文書の抜粋 —
╔══

行指向ドキュメント処理で活躍するRubyのだんご化3兄弟といったら... それとtogglate0.1.4アップデートのお知らせ
Rubyにはアクセスログのような行指向ドキュメントなどを、任意の条件で複数の束にまとめ上げる便利なEnumerableのメソッドが3つあります。group_by
, chunk
, そしてslice_before
です。これらはRubyの「だんご化3兄弟」としてRubyistの間で広く知られています1。
簡単に言えばこれらのメソッドは、行単位のデータに対し以下の処理を実現するものとして表現できます。
group_by
は、同一条件の行を総まとめするメソッド。
chunk
は、同一条件の行を部分まとめするメソッド。
slice_before
は、指定行を先頭に後続行を部分まとめするメソッド。
(もちろん、これらのメソッドは行単位データ以外のEnumerableなデータに適用できます。)
group_by
最も直感的なメソッドはgroup_by
です。行単位データの並び順に拘らず、ブロックで渡された条件ごとにデータをまとめ上げます。group_byを使って、ランダムに並んだユーザのスコアーをユーザ単位にまとめてみます。
score.txt
Alice,84.0,79.5
Bob,20.0,56.5
Jimmy,80.0,31.0
Kent,90.5,15.5
Ross,68.0,33.0
Alice,24.0,15.5
Bob,60.0,16.5
Jimmy,85.0,42.0
Kent,55.5,15.5
Ross,22.0,33.5
Alice,64.5,39.5
Bob,25.0,50.5
Jimmy,60.0,61.0
Kent,70.5,25.0
Ross,48.0,36.5
require "pp"
score = File.readlines('score.txt')
pp score.group_by { |line| line.match(/\A\w+/).to_s }
# >> {"Alice"=>["Alice,84.0,79.5\n", "Alice,24.0,15.5\n", "Alice,64.5,39.5\n"],
# >> "Bob"=>["Bob,20.0,56.5\n", "Bob,60.0,16.5\n", "Bob,25.0,50.5\n"],
# >> "Jimmy"=>["Jimmy,80.0,31.0\n", "Jimmy,85.0,42.0\n", "Jimmy,60.0,61.0\n"],
# >> "Kent"=>["Kent,90.5,15.5\n", "Kent,55.5,15.5\n", "Kent,70.5,25.0\n"],
# >> "Ross"=>["Ross,68.0,33.0\n", "Ross,22.0,33.5\n", "Ross,48.0,36.5\n"]}
group_byのブロックで先頭ワード(ユーザ名)の一致を条件にします。

╚══

集めたデータ —
╔══

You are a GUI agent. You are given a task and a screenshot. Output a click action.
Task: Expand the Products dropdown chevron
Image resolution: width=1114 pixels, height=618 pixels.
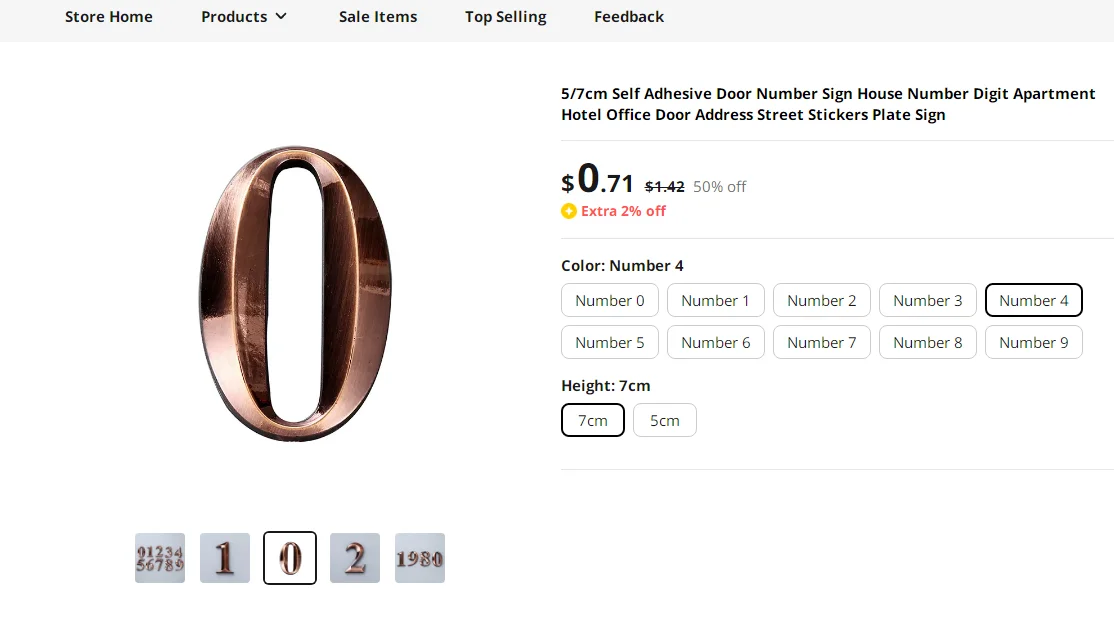coord(281,16)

╚══

やること A — Rubyの記事の「行指向ドキュメント処理で活躍」から「は、同一条件の行を総まとめするメソッド。」までの部分を、一字も変えずにもう一度書き出してください。
やること B — Rubyの記事の例では、group_byを使うとスコアがユーザごとにまとまります。記事の説明にそって、その理由を1〜3文で説明してください。
やること C — Rubyの記事にある「group_byのブロックで先頭ワード(ユーザ名)の一致を条件にします。」という文を英語に訳してください。

最終結果 A —
行指向ドキュメント処理で活躍するRubyのだんご化3兄弟といったら... それとtogglate0.1.4アップデートのお知らせ
Rubyにはアクセスログのような行指向ドキュメントなどを、任意の条件で複数の束にまとめ上げる便利なEnumerableのメソッドが3つあります。group_by
, chunk
, そしてslice_before
です。これらはRubyの「だんご化3兄弟」としてRubyistの間で広く知られています1。
簡単に言えばこれらのメソッドは、行単位のデータに対し以下の処理を実現するものとして表現できます。
group_by
は、同一条件の行を総まとめするメソッド。

最終結果 B — group_byのブロックで、各行の先頭の単語、つまりユーザ名が一致することを条件にしているからです。group_byは行の並び順に関係なく、この条件ごとにデータをまとめます。

最終結果 C — In the group_by block, the condition is a match on the first word (the user name).